Prompt. Every entry in the data that follows should come back exactly, pictures aside.

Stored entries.
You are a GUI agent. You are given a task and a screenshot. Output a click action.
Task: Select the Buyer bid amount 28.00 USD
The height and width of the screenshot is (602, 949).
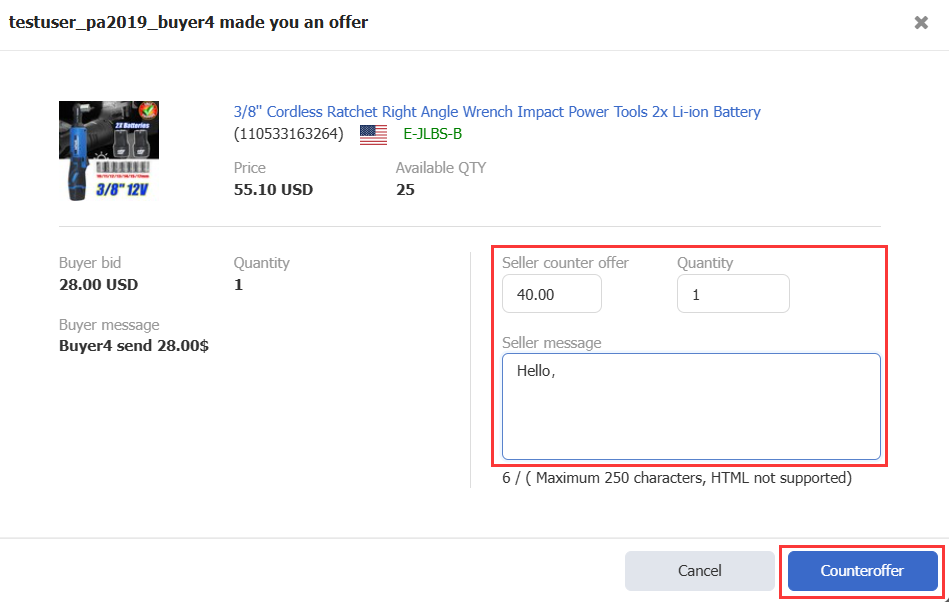click(x=99, y=284)
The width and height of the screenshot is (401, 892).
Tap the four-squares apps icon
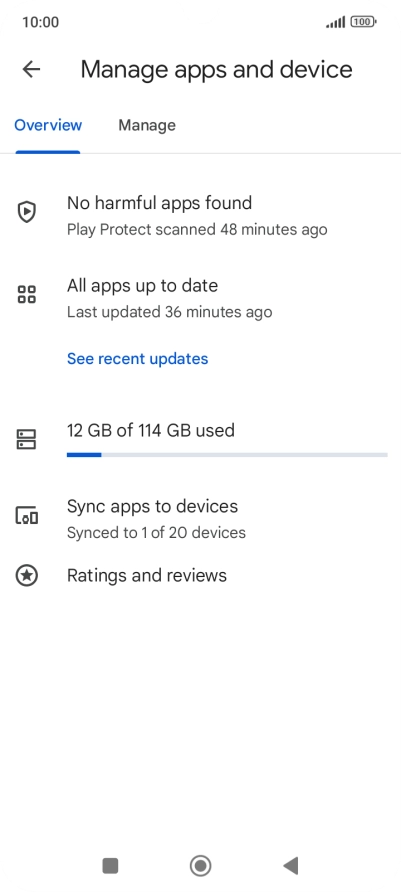27,295
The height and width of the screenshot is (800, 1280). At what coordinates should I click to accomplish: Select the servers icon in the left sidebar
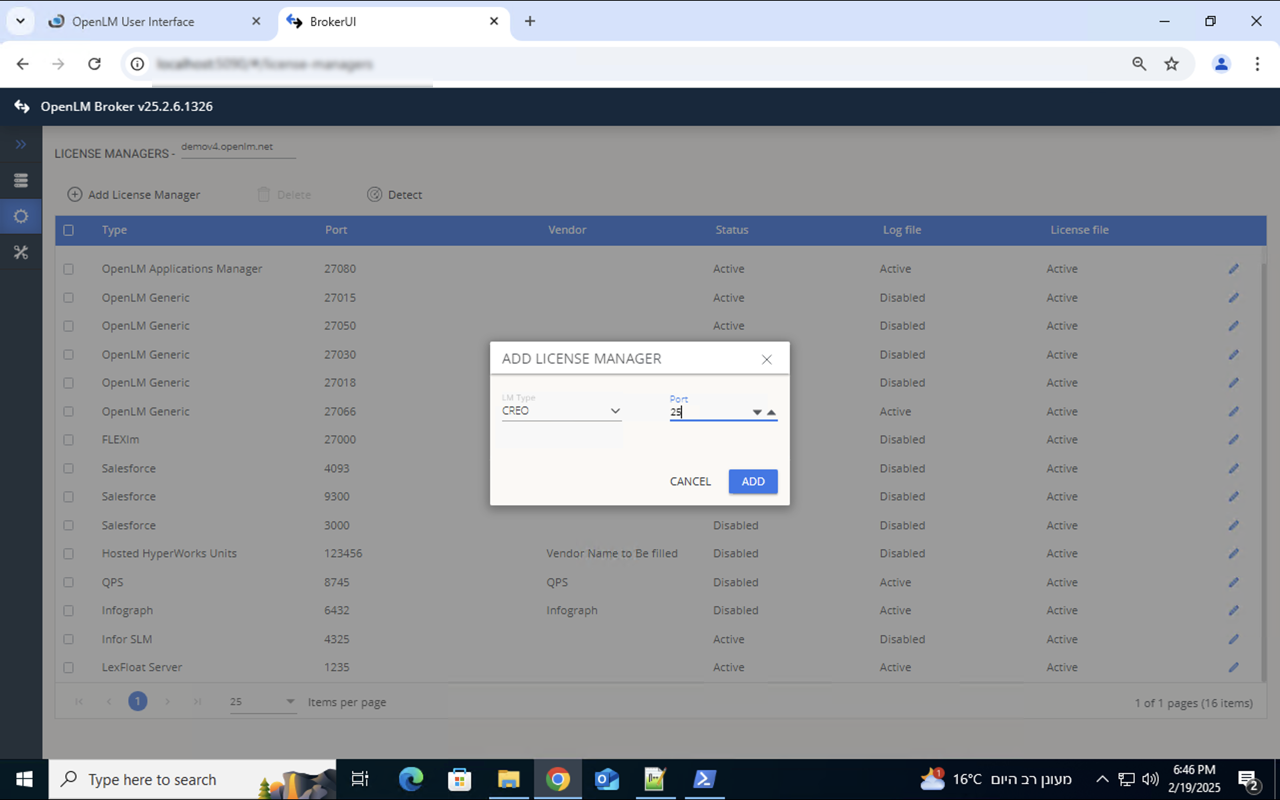point(20,180)
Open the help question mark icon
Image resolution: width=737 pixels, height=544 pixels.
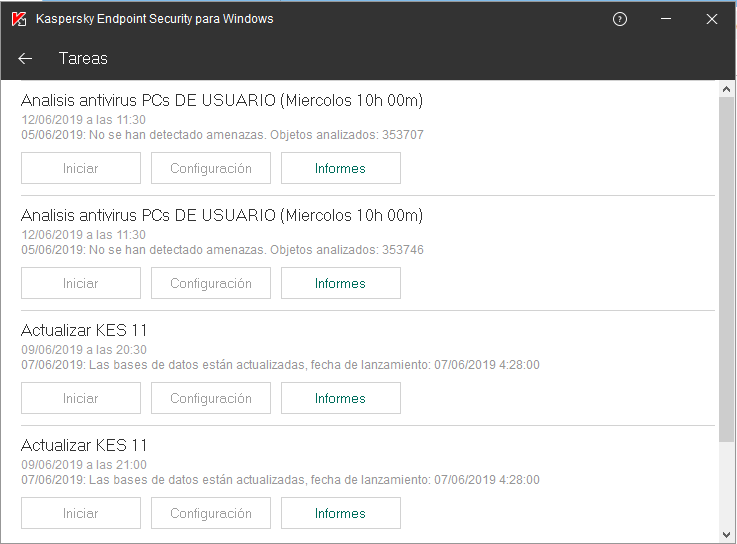click(620, 19)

Expected answer.
You are a GUI agent. You are given a task and a screenshot. Output a click action.
Task: Select the Buyer bid amount 28.00 USD
The height and width of the screenshot is (602, 949).
click(x=99, y=284)
The width and height of the screenshot is (401, 892).
Tap the four-squares apps icon
27,295
The height and width of the screenshot is (800, 1280). At what coordinates should I click to accomplish: Select the servers icon in the left sidebar
point(20,180)
Open the help question mark icon
Image resolution: width=737 pixels, height=544 pixels.
click(620, 19)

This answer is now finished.